Statistical analysis
The analysis was performed using Python 3.8.10 (Python Software Foundation, Delaware USA) and Scikit-learn version 0.23.2. A two-sided p value < 0.05 was considered statistically significant for all analyses.
The Central Illustration shows the overall analysis steps, whilst a more detailed description of each analysis is provided below.
Cardiac age model and HAG
The ECG and radiomics features were used as predictors to estimate cardiac age in the control group by using a Bayesian Ridge Regression model. Weight, height, and sex were used as confounds and regressed from the input features using a linear regression model. The new predictors were standardized to zero mean, and one unite standard deviation. Thereafter, the data was split into training-test sets (training set, 80%; testing set, 20%).
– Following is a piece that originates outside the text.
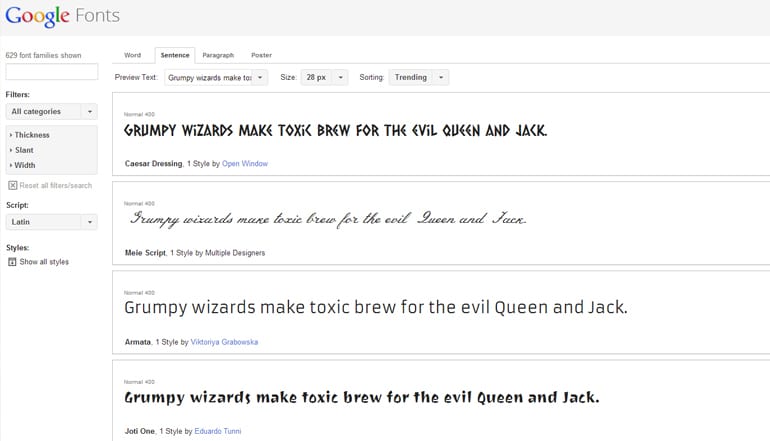
Task: Open the Open Window designer link
Action: 245,163
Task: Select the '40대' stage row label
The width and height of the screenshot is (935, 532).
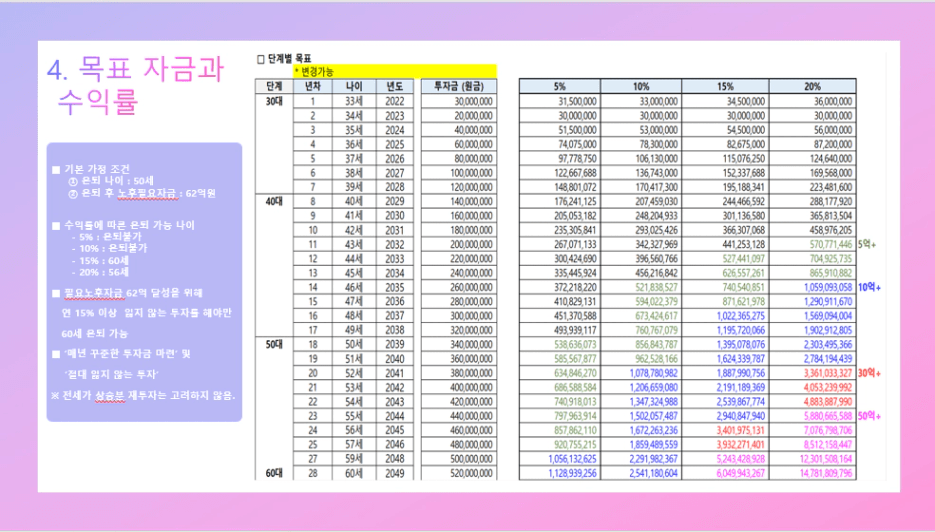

Due to high dimensionality of the data, we applied principal component analysis (PCA) to the predictors (433 ECG biomarkers and 840 radiomics features) of the training set before building the model, and we retained the number of chosen components explaining 95% of the variance. The test data, IHD and CA cohorts were projected on the same space using the PC loadings from the training. The resulted principal components (PC)s were standardized to zero mean, and one unit standard deviation before being fitted to the model to estimate cardiac age. In the model, the PCs were the independent variables, while the actual chronological age was the dependent variable. Age was de-meaned before fitting to the model. The resulting model was then applied to the test data and Mean Absolute Error (MAE) and coefficient of determination (R2) were calculated to assess model performance. After removing the age-dependency bias [13] [14], we calculated the HAG by subtracting the actual age from the estimated heart age in the test set, to measure the deviation between heart age and actual age, accordingly to previous literature [3] [4] [15]. The HAG was considered as a marker of cardiac aging.
The trained model was then applied to the two diseased cohorts, IHD and CA, following the same aforementioned steps. Independent student t-test was used the assess whether the difference in HAG between control (test) and each disease groups was statistically significant.
The most informative PCs contributing to the model were identified using SHAP method [16] [17]. Thereafter, the top ten PCs were returned to their original space to show the contribution of each feature in the PCs. That was done to reveal the effect of each feature on cardiac aging across the different groups.
To further validate the predictive ability of the heart age model for each disease condition, we used logistic regression in which the HAG was used as input and the subject disease status was used as output. The model was corrected for age, sex, and BMI. Two models were thus considered: control vs IHD and control vs CA. Coefficient value of HAG was reported as the effect size while the p-value of the coefficient was used to determine significant associations.
Mediation analysis
Mediation analysis was conducted to assess to which extent conventional CMR metrics mediated the impact (indirect effect) of having the disease (IHD vs control; CA vs control) on cardiac aging (HAG). The ordinary least squares regression and logistic regression using PROCESS package in R and SPSS [18] was used to study the associations (described in terms of effect) between the variables (disease status, each CMR metric as mediator, HAG). The model was adjusted for age, sex, and BMI. Nine analyses were conducted for each cohort (e.g. test, IHD and CA) which represent the number of the mediators (CMR metrics).
Association with VRFs
A linear regression model was used to assess the role of VRFs in cardiac age for each group (control (test), IHD and CA). The association was adjusted for sex and age. IQR was used before the association to exclude individuals (outliers) with more than 1.5 IQR below Q1 or more than 1.5 IQR above Q3 of HAG.